A Verilog HDL implementation of a breadboard TTL CPU design. The design itself is based on the series of educational videos by Ben Eater.
Testing can be done on the Lattice iCE40 family of FPGAs. The specific board used during development is:
This particular family of FPGAs is currently supported by a fully open source toolchain. For anyone interested further information is available at:
There are several notable modifications from the original design:
- There is no internal bus or tri-state logic. The latter is rarely if ever supported internally on current FPGAs. Muxers are used as a replacement.
- The ALU doesn't have sequantial logic.
- Registers A, B are part of the main CPU module.
- The control logic is not triggered by the negative clock edge. The positive clock edge is used throughout.
- The 'OUT' instruction doesn't output to any display HW. The FPGA board used for testing does have an extra UART port. The instruction will transmit the value of register 'A' on the second port.

▶ _REQUEST 1_:
According to the Verilog CPU text, what replaces the internal bus and tri-state logic?
▶ _REQUEST 2_:
Extend the Verilog CPU text from the point where it stops.
The data after this point comes from a separate source.

▶ _SUPPLIED DATA_:
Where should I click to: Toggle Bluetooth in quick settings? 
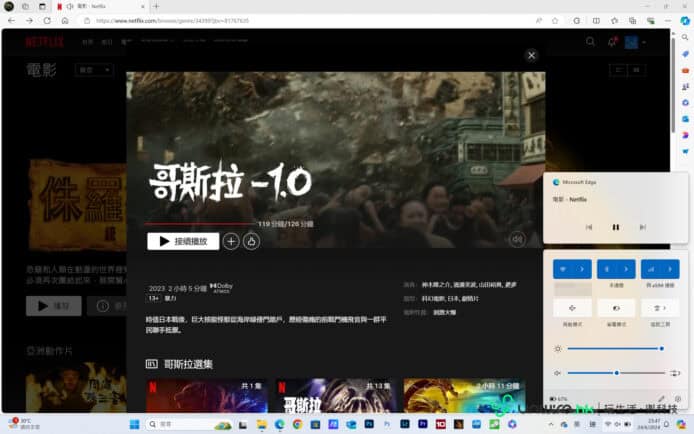click(607, 269)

▶ _ANSWER 1_:
Muxers are used as a replacement.

▶ _ANSWER 2_:
Ubuntu 16.04 or newer. The toolchain and verilog simulator can be installed via:
sudo apt-get install build-essential arachne-pnr iverilog
You could also install GtkWave for viewing the simulation waveforms:
sudo apt-get install gtkwave
And minicom for receiving the output:
sudo apt-get install minicom
The simulator can be invoked via:
make
The output should be a 'top_test_fibonacci.vcd' file that can be viewed using GtkWave:
gtkwave top_test_fibonacci.vcd
Before flashing the FPGA board, the USB access permissions need a minor adjustment that will allow the tools to write a bitstream on the device. Create a new file at:
/etc/udev/rules.d/53-lattice-ftdi.rules
Add this line inside:
ACTION=="add", ATTR{idVendor}=="0403", ATTR{idProduct}=="6010", MODE:="666"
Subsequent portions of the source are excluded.